I'm a sucker for a good train shot, and there's a lovely one in the opening minutes of A Cure for Wellness. The camera is fixed on the side of the train as it enters a tunnel, with its mirrored windows reflecting the beautiful landscape before we are immersed in darkness. Inside the train we find Lockhart (Dane DeHaan), a cocky and conniving young up-and-comer at a New York business empire. Surrounded by paperwork, tapping away at a laptop, yelling instructions into a phone and with a rumpled suit and bags under his eyes – Lockhart looks like a man in need of a break, so it's perhaps fortuitous that his destination is a sanatorium in the Swiss Alps.

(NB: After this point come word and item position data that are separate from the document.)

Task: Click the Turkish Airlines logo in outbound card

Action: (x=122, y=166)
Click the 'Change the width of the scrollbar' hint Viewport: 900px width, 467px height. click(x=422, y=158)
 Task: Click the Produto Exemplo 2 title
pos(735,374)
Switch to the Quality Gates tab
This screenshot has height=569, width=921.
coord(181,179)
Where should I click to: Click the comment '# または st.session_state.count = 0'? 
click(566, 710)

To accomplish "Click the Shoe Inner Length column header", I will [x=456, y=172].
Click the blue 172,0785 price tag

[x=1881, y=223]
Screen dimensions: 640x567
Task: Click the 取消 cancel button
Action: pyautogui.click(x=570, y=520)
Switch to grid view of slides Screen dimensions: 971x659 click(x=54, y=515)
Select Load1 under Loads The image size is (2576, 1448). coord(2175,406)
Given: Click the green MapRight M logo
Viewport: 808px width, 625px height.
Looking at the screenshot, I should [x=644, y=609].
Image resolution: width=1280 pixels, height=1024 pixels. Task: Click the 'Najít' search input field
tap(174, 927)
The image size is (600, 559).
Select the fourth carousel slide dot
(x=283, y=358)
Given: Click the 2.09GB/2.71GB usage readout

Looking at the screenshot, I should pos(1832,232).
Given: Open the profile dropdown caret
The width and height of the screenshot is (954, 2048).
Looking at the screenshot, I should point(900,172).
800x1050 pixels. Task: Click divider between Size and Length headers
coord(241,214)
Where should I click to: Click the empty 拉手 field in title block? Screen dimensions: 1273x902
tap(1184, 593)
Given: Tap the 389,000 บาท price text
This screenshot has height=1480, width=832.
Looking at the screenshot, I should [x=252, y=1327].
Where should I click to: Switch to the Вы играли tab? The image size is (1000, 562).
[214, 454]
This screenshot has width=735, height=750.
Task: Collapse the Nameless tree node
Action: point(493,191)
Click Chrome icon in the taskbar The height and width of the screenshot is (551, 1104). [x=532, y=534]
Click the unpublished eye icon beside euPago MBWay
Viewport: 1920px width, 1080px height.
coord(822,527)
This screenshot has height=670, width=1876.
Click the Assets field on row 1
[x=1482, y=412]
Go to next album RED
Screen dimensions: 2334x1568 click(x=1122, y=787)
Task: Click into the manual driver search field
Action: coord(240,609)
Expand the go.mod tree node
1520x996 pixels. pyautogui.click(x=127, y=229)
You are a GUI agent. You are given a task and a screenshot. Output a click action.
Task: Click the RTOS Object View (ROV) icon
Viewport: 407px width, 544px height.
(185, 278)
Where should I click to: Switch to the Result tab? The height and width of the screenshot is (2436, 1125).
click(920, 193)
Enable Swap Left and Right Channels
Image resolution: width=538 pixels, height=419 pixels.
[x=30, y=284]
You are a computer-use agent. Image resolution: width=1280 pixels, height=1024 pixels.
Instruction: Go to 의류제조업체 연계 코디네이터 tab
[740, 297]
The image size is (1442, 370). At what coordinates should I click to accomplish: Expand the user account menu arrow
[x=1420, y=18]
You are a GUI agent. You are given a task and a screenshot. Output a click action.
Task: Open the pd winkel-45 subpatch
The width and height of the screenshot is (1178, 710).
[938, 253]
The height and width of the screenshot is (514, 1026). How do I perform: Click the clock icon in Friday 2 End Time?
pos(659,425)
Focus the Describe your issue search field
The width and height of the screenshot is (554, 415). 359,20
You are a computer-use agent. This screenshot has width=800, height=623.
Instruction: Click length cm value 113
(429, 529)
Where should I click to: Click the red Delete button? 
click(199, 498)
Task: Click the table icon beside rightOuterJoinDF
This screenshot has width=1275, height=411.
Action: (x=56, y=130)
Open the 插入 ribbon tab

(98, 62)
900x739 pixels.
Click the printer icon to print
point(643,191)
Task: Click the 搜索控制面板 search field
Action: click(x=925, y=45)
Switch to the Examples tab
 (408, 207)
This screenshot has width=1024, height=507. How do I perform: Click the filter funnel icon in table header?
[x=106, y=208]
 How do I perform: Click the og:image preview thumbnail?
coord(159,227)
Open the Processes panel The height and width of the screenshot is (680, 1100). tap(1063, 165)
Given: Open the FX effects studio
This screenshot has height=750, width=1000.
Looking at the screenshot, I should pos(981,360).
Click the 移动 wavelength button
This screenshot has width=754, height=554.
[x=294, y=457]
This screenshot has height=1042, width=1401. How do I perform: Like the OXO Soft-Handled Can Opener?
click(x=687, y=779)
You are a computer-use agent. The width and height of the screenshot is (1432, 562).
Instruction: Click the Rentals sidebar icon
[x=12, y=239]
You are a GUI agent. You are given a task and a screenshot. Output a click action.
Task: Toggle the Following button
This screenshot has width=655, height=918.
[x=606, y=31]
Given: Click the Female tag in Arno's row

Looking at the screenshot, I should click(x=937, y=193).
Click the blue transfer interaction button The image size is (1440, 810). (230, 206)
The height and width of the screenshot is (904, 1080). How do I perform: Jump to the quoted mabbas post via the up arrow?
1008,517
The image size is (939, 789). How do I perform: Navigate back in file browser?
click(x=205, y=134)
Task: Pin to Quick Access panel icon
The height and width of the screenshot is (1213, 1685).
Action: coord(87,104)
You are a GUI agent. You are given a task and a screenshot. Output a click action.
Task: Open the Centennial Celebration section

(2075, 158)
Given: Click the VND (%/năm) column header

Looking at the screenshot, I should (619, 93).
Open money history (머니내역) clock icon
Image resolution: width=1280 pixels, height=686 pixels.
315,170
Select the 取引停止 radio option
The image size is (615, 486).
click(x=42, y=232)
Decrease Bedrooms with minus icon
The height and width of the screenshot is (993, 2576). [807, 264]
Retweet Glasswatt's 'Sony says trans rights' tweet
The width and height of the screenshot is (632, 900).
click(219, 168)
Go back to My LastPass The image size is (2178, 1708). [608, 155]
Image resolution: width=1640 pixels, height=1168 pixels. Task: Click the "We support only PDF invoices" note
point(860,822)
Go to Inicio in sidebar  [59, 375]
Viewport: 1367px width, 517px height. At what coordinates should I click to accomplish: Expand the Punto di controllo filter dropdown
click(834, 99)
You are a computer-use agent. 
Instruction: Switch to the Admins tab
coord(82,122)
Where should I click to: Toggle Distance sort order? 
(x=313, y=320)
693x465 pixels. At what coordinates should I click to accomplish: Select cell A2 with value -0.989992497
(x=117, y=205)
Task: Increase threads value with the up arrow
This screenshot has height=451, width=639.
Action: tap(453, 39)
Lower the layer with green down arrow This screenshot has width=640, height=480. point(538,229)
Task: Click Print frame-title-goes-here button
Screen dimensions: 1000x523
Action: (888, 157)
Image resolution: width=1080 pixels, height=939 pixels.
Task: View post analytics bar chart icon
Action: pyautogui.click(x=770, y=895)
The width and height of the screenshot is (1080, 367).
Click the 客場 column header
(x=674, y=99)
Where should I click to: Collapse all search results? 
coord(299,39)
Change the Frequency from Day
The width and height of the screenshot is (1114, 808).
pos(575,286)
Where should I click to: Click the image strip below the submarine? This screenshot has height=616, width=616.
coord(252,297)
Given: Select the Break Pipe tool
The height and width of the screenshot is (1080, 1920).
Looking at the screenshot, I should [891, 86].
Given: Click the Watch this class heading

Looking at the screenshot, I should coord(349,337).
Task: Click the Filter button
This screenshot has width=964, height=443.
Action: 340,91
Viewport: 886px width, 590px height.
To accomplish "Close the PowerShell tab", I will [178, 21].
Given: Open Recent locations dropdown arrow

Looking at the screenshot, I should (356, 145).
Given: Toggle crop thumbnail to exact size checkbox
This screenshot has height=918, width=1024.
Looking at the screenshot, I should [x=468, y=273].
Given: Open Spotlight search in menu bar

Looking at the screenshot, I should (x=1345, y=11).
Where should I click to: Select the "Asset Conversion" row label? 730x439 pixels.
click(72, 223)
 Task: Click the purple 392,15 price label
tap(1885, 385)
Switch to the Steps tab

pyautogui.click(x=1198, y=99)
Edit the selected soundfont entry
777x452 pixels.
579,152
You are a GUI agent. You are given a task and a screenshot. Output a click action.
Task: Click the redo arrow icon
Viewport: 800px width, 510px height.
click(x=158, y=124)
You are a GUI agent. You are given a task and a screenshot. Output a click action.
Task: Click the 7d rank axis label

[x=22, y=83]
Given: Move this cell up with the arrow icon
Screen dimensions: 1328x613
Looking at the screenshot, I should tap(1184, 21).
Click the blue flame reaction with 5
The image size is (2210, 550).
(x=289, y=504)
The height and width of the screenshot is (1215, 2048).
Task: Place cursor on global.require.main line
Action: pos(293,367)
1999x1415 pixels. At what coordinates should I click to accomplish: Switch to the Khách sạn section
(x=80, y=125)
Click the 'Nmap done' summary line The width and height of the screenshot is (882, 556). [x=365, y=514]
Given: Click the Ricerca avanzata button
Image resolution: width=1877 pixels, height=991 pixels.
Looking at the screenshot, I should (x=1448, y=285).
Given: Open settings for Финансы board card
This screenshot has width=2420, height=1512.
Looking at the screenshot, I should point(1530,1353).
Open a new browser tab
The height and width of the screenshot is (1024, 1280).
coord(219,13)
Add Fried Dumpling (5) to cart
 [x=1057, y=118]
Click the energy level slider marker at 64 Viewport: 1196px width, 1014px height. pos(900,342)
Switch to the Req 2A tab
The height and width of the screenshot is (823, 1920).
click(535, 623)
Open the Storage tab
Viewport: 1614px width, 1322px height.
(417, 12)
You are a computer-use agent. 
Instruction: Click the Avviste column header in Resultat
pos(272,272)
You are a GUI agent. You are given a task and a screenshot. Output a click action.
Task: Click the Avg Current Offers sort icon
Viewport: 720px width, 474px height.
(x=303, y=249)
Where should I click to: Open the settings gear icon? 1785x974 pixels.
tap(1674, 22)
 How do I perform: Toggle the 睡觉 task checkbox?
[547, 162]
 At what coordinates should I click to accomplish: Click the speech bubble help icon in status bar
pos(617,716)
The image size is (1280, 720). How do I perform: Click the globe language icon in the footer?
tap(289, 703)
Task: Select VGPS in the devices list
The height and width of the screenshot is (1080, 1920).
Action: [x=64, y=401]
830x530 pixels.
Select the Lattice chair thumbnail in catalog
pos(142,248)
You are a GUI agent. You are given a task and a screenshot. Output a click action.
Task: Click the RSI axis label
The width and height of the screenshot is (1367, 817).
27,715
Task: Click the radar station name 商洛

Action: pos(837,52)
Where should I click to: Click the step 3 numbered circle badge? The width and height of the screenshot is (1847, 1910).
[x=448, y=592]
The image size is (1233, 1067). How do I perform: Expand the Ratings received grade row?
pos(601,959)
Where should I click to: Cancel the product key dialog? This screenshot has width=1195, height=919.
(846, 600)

Lockhart has been despatched to this location and tasked with the retrieval of a senior partner at the firm, whose presence is required to cover up some financial chicanery and whose last correspondence suggested he had lost his mind. Of course, we know where this is all going. The idyllic spot Lockhart is introduced to is covering up a dark and disturbing secret – something in the water, you might say. As the car carrying Lockhart winds its way through the mountains, we get hints that all is not as it seems. The driver notes that not many of the patients he drives up the mountain ever seem to come back down, and Lockhart is told of a local legend from centuries earlier related to the castle that adds to the sense of gothic horror. The air is certainly thick with foreboding. In fact, it's so thick we can hardly breathe.
Gore Verbinski, the director of A Cure for Wellness, takes great pains to create an unnerving, enveloping atmosphere. The film reveals its secrets in stages; through the smiling, white-clad patients engaged in exercise or or other activities in the sunshine; into the corridors of the centre – where something seems just a little off with the staff – and finally into the bowels of the building, which are murky and damp and rife with unpleasant, slippery shocks. Verbinski and his cinematographer Bojan Bazelli keep finding off-kilter angles and perspectives to view this environment from – a high-angle shot through the entwined snakes on top of the iron gates; a reflection in the eye of a stuffed animal – but the opulent style has been layered onto a sketchy, hole-ridden story that can't support the weight. The narrative is basically a series of gross-out moments tied together by writing that makes no sense in the moment and even less in retrospect. Lockhart is a nothing character who only has occasional oblique flashbacks to his parents' deaths to give him an added dimension, while Jason Isaacs (as the smilingly malevolent doctor) and Mia Goth (as a ghostly waif) do as much as they can with their thin roles, but both are betrayed by the ridiculous and ugly path the film pushes them down.
A Cure for Wellness is a film blatantly indebted to other pictures, with the biggest shadow being cast by Martin Scorsese's Shutter Island, but that film had a coherent vision and a crucial emotional core, both of which it lacks. The film that most readily came to mind for me, however, was Lucile Hadžihalilović's Evolution, which shares similarities in both its content and its style, but Hadžihalilović's film is almost half the length of Verbinski's, and she makes every moment count. A Cure for Wellness runs for 146 minutes and the solemn, ponderous approach to this material makes it feel much longer. The handful of inventive ideas and surprising images are too few and far between to make up for the fatuous plotting and the wearying emptiness of the whole enterprise, and while many have applauded the fact that a film this unusual is being distributed by a major studio, shouldn't we ask why a $40 million studio release is so witless, hollow and incoherent? Why it feels ultra-polished and yet strangely unfinished? We yearn for studio films that are adventurous, original and adult, but it will take better movies than this interminable nonsense to cure the malaise afflicting mainstream American cinema.